WORK INSTRUCTIONS: Your answer must match, word for word, the lines from the one holding "Open the gear settings menu" through the final line below, with pictures excluded.

DATASET CONTENT:
▬▬▬

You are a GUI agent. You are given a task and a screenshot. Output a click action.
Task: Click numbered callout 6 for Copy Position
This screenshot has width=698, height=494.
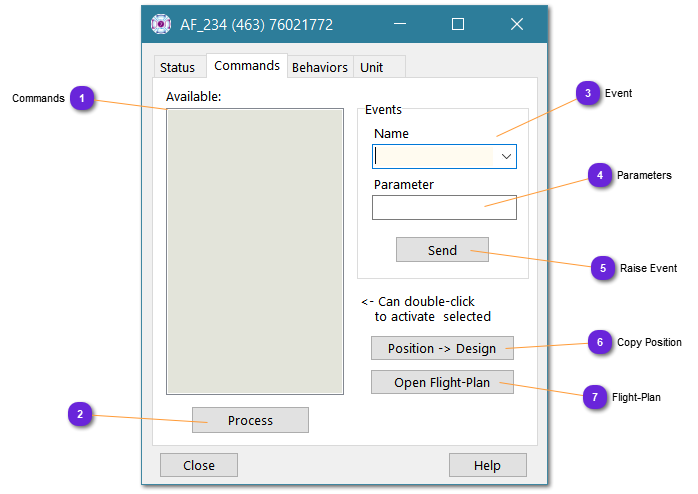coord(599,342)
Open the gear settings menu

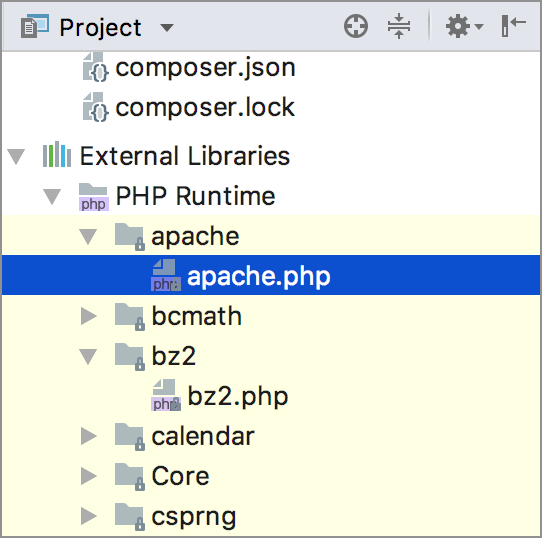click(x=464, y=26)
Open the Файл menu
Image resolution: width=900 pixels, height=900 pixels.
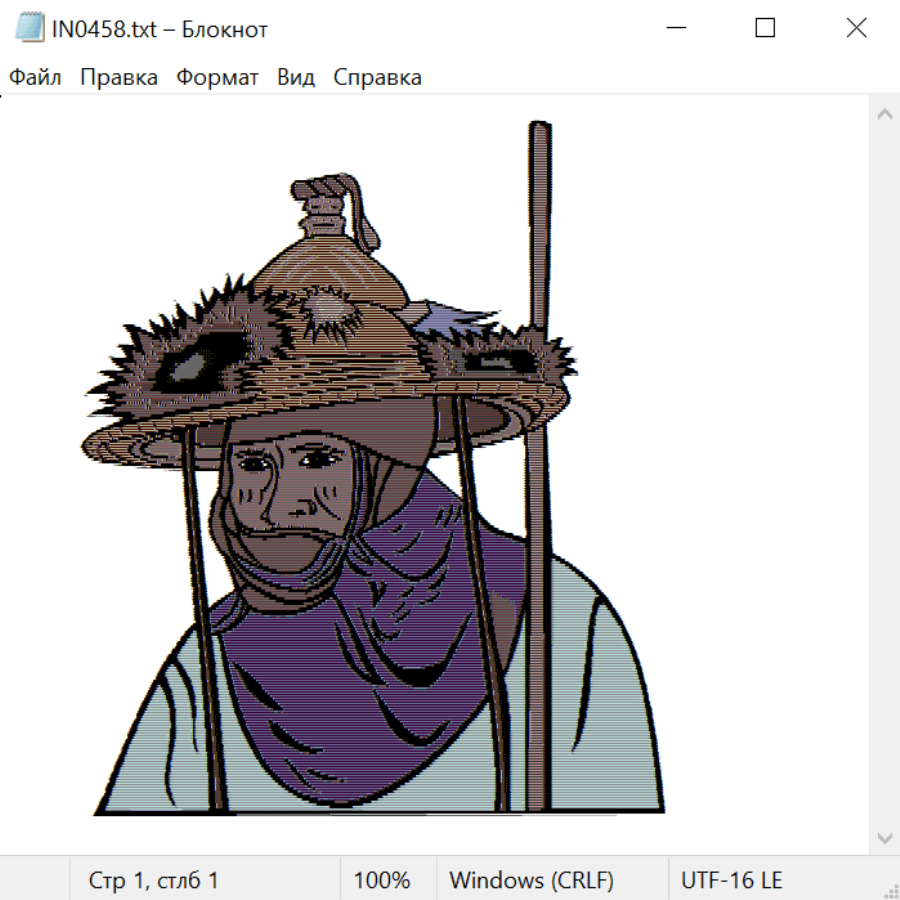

▬▬▬

OUTPUT OF THE TASK:
Open the gear settings menu

click(x=464, y=26)
Open the Файл menu
Image resolution: width=900 pixels, height=900 pixels.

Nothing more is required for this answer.